Records for the exercise Block Start

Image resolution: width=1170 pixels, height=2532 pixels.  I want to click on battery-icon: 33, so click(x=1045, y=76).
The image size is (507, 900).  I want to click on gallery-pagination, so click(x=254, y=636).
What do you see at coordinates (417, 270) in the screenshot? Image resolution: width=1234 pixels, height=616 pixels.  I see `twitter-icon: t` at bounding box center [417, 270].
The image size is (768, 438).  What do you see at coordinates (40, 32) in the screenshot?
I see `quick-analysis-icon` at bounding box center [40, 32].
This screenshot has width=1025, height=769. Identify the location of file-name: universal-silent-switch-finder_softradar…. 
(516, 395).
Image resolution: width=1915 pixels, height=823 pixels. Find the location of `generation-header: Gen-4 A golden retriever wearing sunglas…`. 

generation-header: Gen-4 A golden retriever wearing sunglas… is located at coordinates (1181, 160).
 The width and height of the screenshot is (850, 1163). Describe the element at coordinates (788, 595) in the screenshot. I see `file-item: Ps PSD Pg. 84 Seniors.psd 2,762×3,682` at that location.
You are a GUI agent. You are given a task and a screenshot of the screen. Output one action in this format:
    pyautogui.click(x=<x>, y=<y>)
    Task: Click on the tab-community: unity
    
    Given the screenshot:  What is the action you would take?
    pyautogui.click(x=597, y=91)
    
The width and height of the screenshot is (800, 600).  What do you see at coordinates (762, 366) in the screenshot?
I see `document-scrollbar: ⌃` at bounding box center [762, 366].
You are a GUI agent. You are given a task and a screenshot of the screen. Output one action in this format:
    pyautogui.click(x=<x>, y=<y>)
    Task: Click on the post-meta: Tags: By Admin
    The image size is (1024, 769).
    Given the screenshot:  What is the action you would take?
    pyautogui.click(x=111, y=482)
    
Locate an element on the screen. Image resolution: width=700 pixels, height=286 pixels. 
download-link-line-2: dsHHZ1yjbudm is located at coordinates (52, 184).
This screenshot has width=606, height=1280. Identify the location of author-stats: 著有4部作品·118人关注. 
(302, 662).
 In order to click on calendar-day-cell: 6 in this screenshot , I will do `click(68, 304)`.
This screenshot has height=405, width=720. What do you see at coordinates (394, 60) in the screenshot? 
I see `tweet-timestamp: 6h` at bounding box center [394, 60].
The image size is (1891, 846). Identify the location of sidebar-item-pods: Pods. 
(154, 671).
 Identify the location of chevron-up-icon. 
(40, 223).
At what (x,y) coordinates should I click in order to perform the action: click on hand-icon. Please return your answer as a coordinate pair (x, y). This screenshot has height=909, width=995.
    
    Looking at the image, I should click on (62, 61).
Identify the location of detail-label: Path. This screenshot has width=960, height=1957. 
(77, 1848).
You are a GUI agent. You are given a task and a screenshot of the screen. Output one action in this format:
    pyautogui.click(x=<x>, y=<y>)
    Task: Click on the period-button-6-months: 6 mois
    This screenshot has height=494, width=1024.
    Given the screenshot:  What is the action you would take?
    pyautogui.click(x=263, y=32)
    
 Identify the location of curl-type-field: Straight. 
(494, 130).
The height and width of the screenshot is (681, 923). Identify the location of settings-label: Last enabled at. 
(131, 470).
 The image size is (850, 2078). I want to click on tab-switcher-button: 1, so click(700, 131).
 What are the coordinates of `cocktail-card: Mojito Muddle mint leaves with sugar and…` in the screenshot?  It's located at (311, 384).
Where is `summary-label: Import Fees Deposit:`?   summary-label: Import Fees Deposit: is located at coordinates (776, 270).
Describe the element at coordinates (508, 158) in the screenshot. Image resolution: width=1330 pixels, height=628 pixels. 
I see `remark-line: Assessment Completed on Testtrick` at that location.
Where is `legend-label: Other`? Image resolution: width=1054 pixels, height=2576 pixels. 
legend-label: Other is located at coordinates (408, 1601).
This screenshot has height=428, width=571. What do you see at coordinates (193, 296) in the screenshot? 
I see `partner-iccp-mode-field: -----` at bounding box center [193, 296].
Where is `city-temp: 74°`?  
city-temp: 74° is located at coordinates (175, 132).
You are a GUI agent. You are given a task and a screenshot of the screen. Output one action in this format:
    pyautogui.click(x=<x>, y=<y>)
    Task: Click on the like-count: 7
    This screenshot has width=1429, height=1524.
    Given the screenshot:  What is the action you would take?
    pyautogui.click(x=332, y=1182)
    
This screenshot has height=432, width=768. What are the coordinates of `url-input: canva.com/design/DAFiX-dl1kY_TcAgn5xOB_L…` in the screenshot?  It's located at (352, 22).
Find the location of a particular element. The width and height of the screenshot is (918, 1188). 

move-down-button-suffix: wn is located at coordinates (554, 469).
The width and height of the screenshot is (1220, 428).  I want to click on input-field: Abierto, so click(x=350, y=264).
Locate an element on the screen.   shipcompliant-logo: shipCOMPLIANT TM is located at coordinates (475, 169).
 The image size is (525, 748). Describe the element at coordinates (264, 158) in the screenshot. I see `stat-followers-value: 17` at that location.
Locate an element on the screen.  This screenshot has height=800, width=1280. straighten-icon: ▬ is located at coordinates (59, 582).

Records for the exercise Block End

## Assignment:
Copy the material above line for line, with no changes.

## Answer below:
Image resolution: width=1170 pixels, height=2532 pixels.  I want to click on battery-icon: 33, so click(x=1045, y=76).
The image size is (507, 900).  I want to click on gallery-pagination, so click(x=254, y=636).
What do you see at coordinates (417, 270) in the screenshot? Image resolution: width=1234 pixels, height=616 pixels.  I see `twitter-icon: t` at bounding box center [417, 270].
The image size is (768, 438).  What do you see at coordinates (40, 32) in the screenshot?
I see `quick-analysis-icon` at bounding box center [40, 32].
This screenshot has width=1025, height=769. Identify the location of file-name: universal-silent-switch-finder_softradar…. 
(516, 395).
Image resolution: width=1915 pixels, height=823 pixels. Find the location of `generation-header: Gen-4 A golden retriever wearing sunglas…`. 

generation-header: Gen-4 A golden retriever wearing sunglas… is located at coordinates (1181, 160).
 The width and height of the screenshot is (850, 1163). Describe the element at coordinates (788, 595) in the screenshot. I see `file-item: Ps PSD Pg. 84 Seniors.psd 2,762×3,682` at that location.
You are a GUI agent. You are given a task and a screenshot of the screen. Output one action in this format:
    pyautogui.click(x=<x>, y=<y>)
    Task: Click on the tab-community: unity
    
    Given the screenshot:  What is the action you would take?
    pyautogui.click(x=597, y=91)
    
The width and height of the screenshot is (800, 600).  What do you see at coordinates (762, 366) in the screenshot?
I see `document-scrollbar: ⌃` at bounding box center [762, 366].
You are a GUI agent. You are given a task and a screenshot of the screen. Output one action in this format:
    pyautogui.click(x=<x>, y=<y>)
    Task: Click on the post-meta: Tags: By Admin
    The image size is (1024, 769).
    Given the screenshot:  What is the action you would take?
    pyautogui.click(x=111, y=482)
    
Locate an element on the screen. Image resolution: width=700 pixels, height=286 pixels. 
download-link-line-2: dsHHZ1yjbudm is located at coordinates (52, 184).
This screenshot has width=606, height=1280. Identify the location of author-stats: 著有4部作品·118人关注. 
(302, 662).
 In order to click on calendar-day-cell: 6 in this screenshot , I will do `click(68, 304)`.
This screenshot has height=405, width=720. What do you see at coordinates (394, 60) in the screenshot? 
I see `tweet-timestamp: 6h` at bounding box center [394, 60].
The image size is (1891, 846). Identify the location of sidebar-item-pods: Pods. 
(154, 671).
 Identify the location of chevron-up-icon. 
(40, 223).
At what (x,y) coordinates should I click in order to perform the action: click on hand-icon. Please return your answer as a coordinate pair (x, y). This screenshot has height=909, width=995.
    
    Looking at the image, I should click on (62, 61).
Identify the location of detail-label: Path. This screenshot has width=960, height=1957. 
(77, 1848).
You are a GUI agent. You are given a task and a screenshot of the screen. Output one action in this format:
    pyautogui.click(x=<x>, y=<y>)
    Task: Click on the period-button-6-months: 6 mois
    This screenshot has height=494, width=1024.
    Given the screenshot:  What is the action you would take?
    pyautogui.click(x=263, y=32)
    
 Identify the location of curl-type-field: Straight. 
(494, 130).
The height and width of the screenshot is (681, 923). Identify the location of settings-label: Last enabled at. 
(131, 470).
 The image size is (850, 2078). I want to click on tab-switcher-button: 1, so click(700, 131).
 What are the coordinates of `cocktail-card: Mojito Muddle mint leaves with sugar and…` in the screenshot?  It's located at (311, 384).
Where is `summary-label: Import Fees Deposit:`?   summary-label: Import Fees Deposit: is located at coordinates (776, 270).
Describe the element at coordinates (508, 158) in the screenshot. Image resolution: width=1330 pixels, height=628 pixels. 
I see `remark-line: Assessment Completed on Testtrick` at that location.
Where is `legend-label: Other`? Image resolution: width=1054 pixels, height=2576 pixels. 
legend-label: Other is located at coordinates (408, 1601).
This screenshot has height=428, width=571. What do you see at coordinates (193, 296) in the screenshot? 
I see `partner-iccp-mode-field: -----` at bounding box center [193, 296].
Where is `city-temp: 74°`?  
city-temp: 74° is located at coordinates (175, 132).
You are a GUI agent. You are given a task and a screenshot of the screen. Output one action in this format:
    pyautogui.click(x=<x>, y=<y>)
    Task: Click on the like-count: 7
    This screenshot has width=1429, height=1524.
    Given the screenshot:  What is the action you would take?
    pyautogui.click(x=332, y=1182)
    
This screenshot has height=432, width=768. What are the coordinates of `url-input: canva.com/design/DAFiX-dl1kY_TcAgn5xOB_L…` in the screenshot?  It's located at (352, 22).
Find the location of a particular element. The width and height of the screenshot is (918, 1188). 

move-down-button-suffix: wn is located at coordinates (554, 469).
The width and height of the screenshot is (1220, 428).  I want to click on input-field: Abierto, so click(x=350, y=264).
Locate an element on the screen.   shipcompliant-logo: shipCOMPLIANT TM is located at coordinates (475, 169).
 The image size is (525, 748). Describe the element at coordinates (264, 158) in the screenshot. I see `stat-followers-value: 17` at that location.
Locate an element on the screen.  This screenshot has height=800, width=1280. straighten-icon: ▬ is located at coordinates (59, 582).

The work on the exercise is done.